Ultimately, they found that using complaint and excessive force data was the most useful metric for identifying problems.
“If you look at the data historically, what really is indicative of and statistically related to an adverse outcome ultimately for an officer in their career, it boiled down to some combination of complaints and use of force or misconduct of some sort,” Goodrich said.
Deputy Superintendent Barbara West said the metrics will also include factors like domestic incidents and suspensions. The OSS will scan department data each month and create a work order for a member identified by the algorithm and refer the member to supervisors, who are being trained to handle the referrals.
West said the supervisor will develop an action plan that could include training, counseling or other supportive measures.
“It’s supportive. It’s not disciplinary,” West said. “It doesn’t involve any type of sanction. It’s not a factor in performance reviews.”
But experts question the usefulness of a program that flags potentially problematic behavior but doesn’t allow the department to investigate that behavior.
“When you see triggers of potential patterns of abuse, the remedy isn’t, let’s talk to the officer. It’s, investigate it and root it out,” Futterman said. “That’s what’s fundamentally missing.”
CPD spokesman Luis Agostini said the department has “separate functioning systems of accountability that will investigate complaints of misconduct, excessive use of force or any other violation of department policy.”
In those systems, the bureau of internal affairs and the Civilian Office of Police Accountability investigate complaints made against officers on a case-by-case basis as allegations come up, Agostini said.
Futterman also questioned whether the department would make information from the OSS public to be transparent about “potential patterns of abuse and misconduct,” though CPD said the OSS will be for internal use only.

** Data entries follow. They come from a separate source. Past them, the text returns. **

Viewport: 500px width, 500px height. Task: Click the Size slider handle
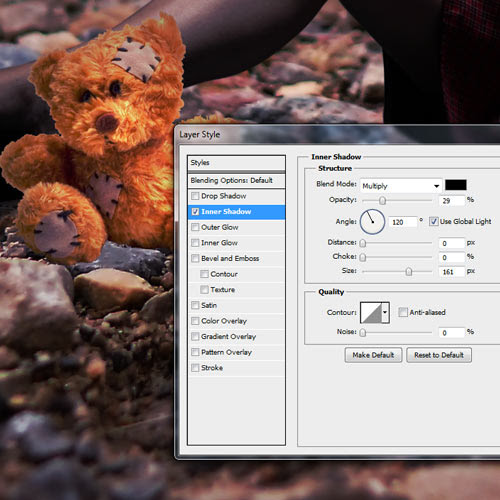[409, 272]
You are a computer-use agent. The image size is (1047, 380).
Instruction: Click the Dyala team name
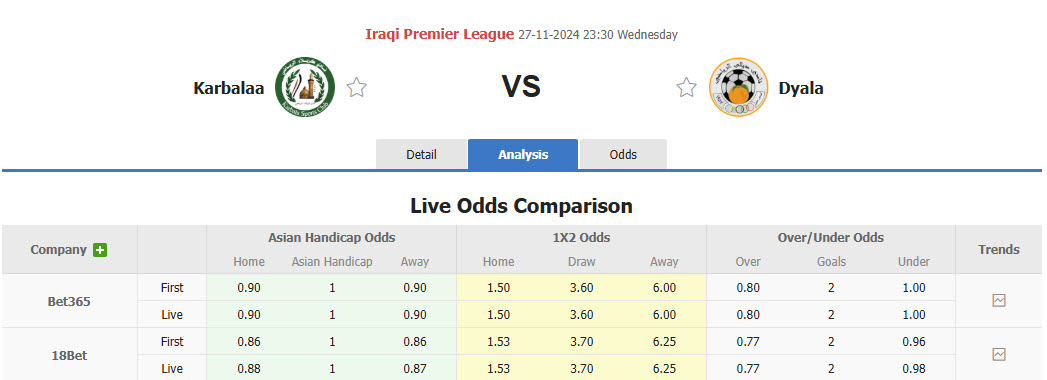801,87
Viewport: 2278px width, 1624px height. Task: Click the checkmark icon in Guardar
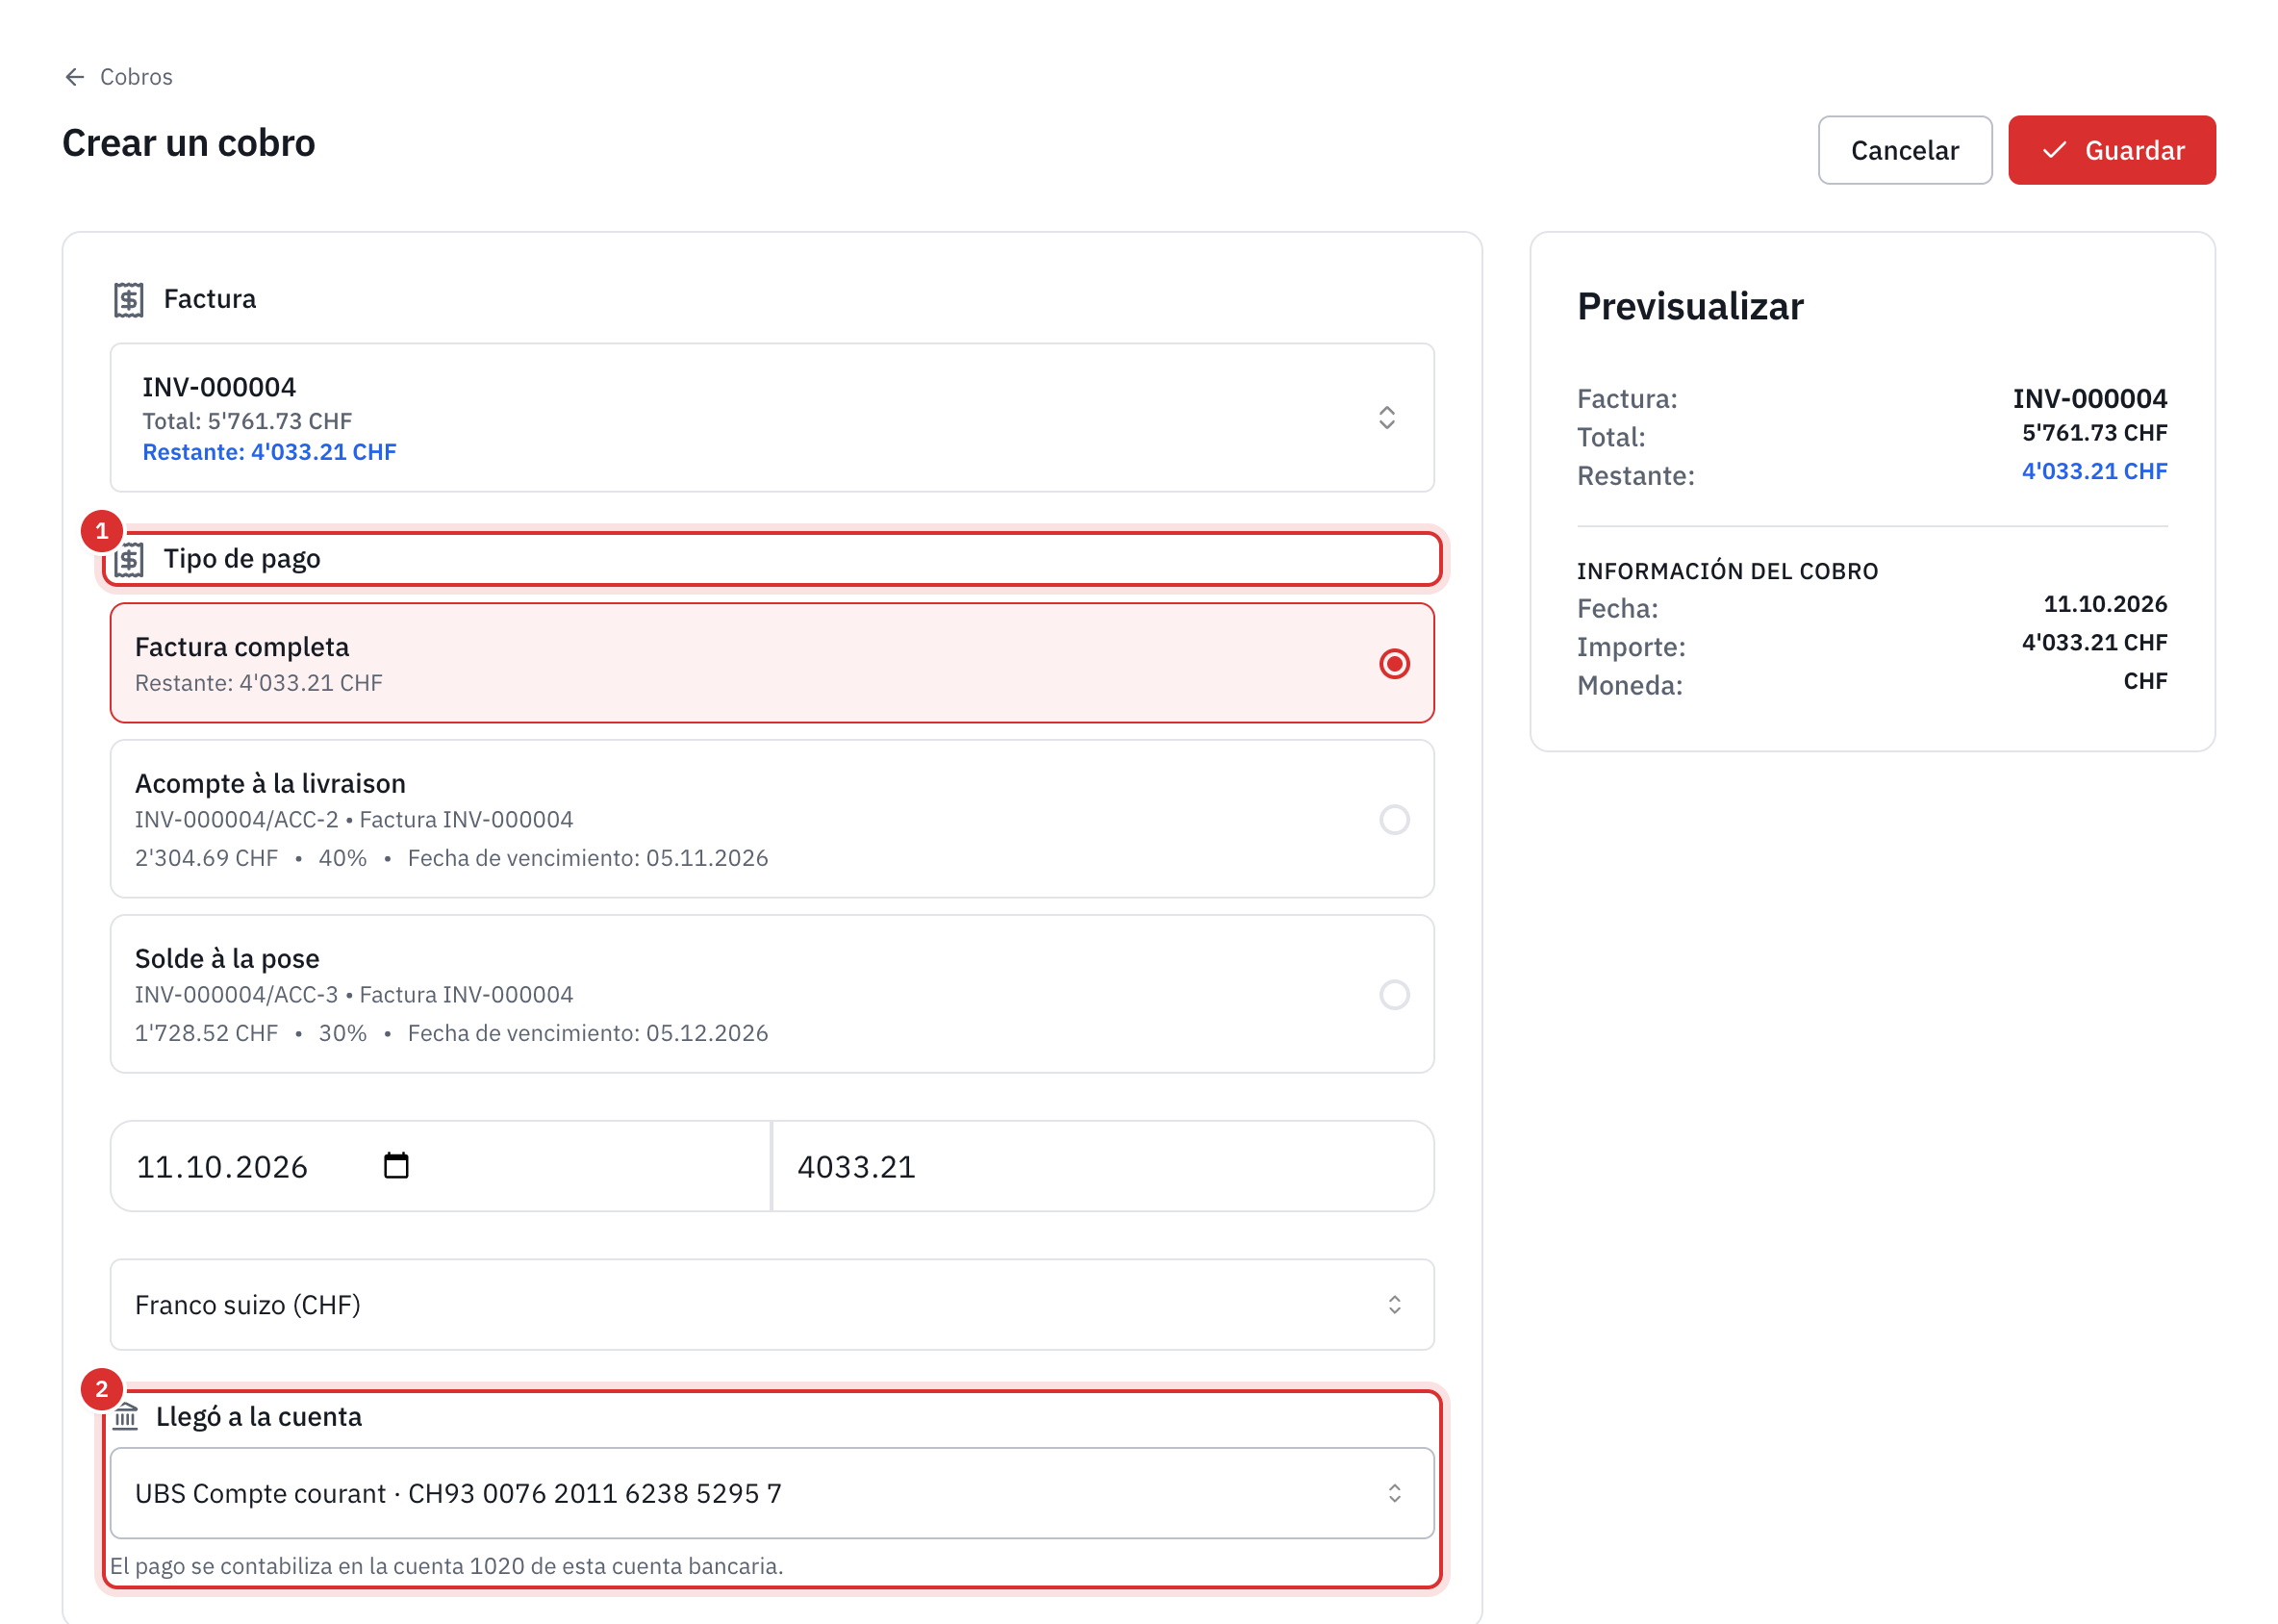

The department is unrolling the OSS as part of an overall officer wellness initiative, an area the department has been working to improve since the 2017 U.S. Department of Justice report concluded the department did not have an “overarching officer wellness plan that includes robust counseling programs, comprehensive training, functioning equipment and other tools to ensure officers are successful and healthy.”
Along with the OSS, the telehealth app will connect officers with therapists on a 24/7 basis outside of the department’s own employee assistance program.
Carrie Steiner, a former Chicago police officer who is now a therapist who treats first responders, heralded the telehealth app as a way to expand mental health offerings for officers, but questioned the effectiveness of the OSS as a mental health tool.
“That isn’t wellness, that’s accountability,” Steiner said.
Steiner said a source of stress for many officers is their supervisors, so putting sergeants in charge of fielding the issues in the OSS is unlikely to be effective, unless the officer already has a good relationship with their boss.
“If you’re my supervisor judging my mental health, I’m not going to tell you anything,” she said.
Fraternal Order of Police Lodge No. 7 President John Catanzara declined to comment.
Maria Haberfeld, a professor of law, police science and criminal justice at John Jay College, said officers are likely to view the OSS skeptically and feel stigmatized by it. She said the department would likely have a better outcome if it made sure that the whole department had the necessary training and resources to deal with stressful situations.
“It will absolutely be perceived as a punitive measure,” Haberfeld said, “as opposed to something that becomes part of mandatory training for officers.”
Futterman said CPD may be trying to “assuage two masters” in pitching the early intervention system as a wellness initiative.
“To the public, it omits the reality that we won’t use the information to get rid of officers,” he said. “To the officers, it says this is only about hand-holding and supporting officer health and wellness when at least it should also be about trying to correct behavior and address problematic behavior.”